[WHAT YOU HAVE TO DO] Rewrite the part of the records that opens with the line containing "Image resolution: width=654" and closes with the line containing "I will 311,127.", swapping "blue" for "green" and leaving everything else the same.

•••

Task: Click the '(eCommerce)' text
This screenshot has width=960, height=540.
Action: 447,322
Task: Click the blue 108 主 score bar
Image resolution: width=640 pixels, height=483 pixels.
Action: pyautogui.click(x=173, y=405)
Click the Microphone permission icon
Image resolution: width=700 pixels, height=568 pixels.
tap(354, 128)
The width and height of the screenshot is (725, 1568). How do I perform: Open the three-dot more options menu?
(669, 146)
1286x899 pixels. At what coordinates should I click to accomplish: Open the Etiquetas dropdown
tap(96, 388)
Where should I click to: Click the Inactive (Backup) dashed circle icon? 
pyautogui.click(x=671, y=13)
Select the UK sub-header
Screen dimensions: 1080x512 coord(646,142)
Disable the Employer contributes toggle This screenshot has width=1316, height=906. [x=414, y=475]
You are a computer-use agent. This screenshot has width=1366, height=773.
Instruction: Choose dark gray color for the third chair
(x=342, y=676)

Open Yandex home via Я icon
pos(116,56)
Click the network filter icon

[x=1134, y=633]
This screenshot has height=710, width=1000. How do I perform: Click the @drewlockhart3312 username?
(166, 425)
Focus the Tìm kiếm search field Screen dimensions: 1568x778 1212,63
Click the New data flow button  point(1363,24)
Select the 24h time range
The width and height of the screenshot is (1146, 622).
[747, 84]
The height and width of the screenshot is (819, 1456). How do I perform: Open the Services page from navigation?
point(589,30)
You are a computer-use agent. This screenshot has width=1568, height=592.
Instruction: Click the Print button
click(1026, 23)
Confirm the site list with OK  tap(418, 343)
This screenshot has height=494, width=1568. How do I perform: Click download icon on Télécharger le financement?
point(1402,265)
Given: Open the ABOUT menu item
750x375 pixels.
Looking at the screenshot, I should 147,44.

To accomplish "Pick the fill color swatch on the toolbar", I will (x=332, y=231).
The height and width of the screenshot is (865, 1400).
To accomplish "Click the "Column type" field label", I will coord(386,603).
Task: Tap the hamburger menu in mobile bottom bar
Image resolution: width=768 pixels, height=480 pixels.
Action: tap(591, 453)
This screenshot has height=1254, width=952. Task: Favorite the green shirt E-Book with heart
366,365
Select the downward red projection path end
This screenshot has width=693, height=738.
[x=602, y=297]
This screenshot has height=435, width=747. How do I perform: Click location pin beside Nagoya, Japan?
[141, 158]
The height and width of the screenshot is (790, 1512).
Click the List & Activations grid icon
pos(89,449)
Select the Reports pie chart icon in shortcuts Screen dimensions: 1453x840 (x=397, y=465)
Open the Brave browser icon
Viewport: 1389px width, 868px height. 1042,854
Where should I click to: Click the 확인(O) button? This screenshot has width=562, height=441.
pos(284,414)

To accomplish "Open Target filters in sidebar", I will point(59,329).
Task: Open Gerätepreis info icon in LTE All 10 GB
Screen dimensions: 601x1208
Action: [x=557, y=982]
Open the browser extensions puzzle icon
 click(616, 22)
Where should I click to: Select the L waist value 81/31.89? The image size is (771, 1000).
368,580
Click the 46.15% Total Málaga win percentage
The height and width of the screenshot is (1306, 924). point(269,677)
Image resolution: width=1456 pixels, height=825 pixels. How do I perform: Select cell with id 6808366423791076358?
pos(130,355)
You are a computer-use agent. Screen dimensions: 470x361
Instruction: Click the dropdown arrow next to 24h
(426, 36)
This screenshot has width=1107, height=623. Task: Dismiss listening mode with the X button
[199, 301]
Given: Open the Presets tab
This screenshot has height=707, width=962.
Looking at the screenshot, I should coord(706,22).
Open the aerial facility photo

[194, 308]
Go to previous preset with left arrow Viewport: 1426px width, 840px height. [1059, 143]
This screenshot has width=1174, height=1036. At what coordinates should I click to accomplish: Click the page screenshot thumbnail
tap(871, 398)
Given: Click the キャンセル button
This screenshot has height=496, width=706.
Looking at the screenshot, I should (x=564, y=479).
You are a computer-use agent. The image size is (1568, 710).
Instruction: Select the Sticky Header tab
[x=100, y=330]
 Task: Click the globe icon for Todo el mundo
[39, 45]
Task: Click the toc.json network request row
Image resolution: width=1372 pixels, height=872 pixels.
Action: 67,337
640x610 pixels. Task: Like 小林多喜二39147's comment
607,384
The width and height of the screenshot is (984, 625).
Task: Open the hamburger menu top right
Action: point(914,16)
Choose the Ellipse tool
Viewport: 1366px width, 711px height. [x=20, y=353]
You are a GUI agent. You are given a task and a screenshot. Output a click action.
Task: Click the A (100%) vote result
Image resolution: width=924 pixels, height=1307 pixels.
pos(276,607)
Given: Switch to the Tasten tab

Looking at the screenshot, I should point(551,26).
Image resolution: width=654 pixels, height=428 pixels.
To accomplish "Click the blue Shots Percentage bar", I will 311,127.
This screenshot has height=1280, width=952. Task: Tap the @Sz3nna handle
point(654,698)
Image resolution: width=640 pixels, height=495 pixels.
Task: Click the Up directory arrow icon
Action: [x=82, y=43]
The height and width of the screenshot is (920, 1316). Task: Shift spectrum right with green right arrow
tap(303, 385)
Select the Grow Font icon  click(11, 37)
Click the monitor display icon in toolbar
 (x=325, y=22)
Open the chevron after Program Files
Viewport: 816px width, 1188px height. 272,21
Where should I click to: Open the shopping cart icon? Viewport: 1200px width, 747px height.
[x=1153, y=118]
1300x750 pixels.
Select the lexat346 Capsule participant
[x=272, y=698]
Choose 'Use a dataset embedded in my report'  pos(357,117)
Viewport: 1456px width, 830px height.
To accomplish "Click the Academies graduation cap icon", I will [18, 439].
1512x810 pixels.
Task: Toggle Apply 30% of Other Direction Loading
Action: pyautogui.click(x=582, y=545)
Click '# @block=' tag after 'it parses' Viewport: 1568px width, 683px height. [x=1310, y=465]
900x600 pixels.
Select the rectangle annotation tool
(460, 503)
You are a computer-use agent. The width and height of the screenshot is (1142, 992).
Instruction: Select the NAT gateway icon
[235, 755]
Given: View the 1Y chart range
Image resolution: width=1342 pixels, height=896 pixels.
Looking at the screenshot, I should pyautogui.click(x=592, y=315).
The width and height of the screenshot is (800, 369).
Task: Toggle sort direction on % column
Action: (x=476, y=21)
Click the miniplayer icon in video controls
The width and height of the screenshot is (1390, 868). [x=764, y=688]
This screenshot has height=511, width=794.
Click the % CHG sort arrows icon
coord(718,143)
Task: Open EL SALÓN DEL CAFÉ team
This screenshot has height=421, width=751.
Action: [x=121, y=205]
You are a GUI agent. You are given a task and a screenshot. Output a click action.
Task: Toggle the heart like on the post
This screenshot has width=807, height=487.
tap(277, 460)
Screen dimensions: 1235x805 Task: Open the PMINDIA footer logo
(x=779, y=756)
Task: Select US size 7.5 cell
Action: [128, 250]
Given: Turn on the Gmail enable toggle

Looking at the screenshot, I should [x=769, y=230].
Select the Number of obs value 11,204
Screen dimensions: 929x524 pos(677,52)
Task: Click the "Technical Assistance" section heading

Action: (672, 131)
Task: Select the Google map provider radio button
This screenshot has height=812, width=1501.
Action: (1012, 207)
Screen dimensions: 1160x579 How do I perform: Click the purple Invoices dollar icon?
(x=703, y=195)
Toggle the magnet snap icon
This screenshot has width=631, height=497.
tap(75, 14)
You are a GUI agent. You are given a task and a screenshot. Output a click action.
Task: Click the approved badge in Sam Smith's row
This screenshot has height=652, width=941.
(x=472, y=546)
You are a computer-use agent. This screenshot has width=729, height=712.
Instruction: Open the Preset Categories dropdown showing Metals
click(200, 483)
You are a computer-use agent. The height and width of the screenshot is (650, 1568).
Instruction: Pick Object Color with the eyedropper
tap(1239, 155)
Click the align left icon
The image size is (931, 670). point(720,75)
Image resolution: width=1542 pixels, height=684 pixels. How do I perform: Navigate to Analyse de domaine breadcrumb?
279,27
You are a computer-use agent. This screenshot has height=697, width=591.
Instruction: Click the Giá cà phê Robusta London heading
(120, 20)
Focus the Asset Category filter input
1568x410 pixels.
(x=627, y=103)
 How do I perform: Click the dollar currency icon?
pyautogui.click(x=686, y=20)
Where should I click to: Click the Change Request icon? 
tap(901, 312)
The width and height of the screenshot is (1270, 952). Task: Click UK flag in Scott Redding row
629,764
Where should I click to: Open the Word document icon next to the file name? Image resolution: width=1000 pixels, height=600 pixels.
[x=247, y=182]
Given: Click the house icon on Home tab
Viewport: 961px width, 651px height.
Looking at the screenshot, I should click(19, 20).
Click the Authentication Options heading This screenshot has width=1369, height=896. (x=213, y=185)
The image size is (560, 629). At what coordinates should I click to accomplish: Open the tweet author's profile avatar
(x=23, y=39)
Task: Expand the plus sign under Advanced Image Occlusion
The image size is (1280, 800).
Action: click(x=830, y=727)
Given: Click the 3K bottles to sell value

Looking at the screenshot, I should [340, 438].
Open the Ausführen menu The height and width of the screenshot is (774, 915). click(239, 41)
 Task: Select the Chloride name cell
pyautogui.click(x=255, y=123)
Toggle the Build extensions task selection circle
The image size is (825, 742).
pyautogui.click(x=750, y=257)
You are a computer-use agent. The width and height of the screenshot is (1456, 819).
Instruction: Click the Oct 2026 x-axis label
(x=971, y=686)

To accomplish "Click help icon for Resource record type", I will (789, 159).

•••

[SOLUTION TO THIS PROBLEM]
Image resolution: width=654 pixels, height=428 pixels.
To accomplish "Click the green Shots Percentage bar", I will 311,127.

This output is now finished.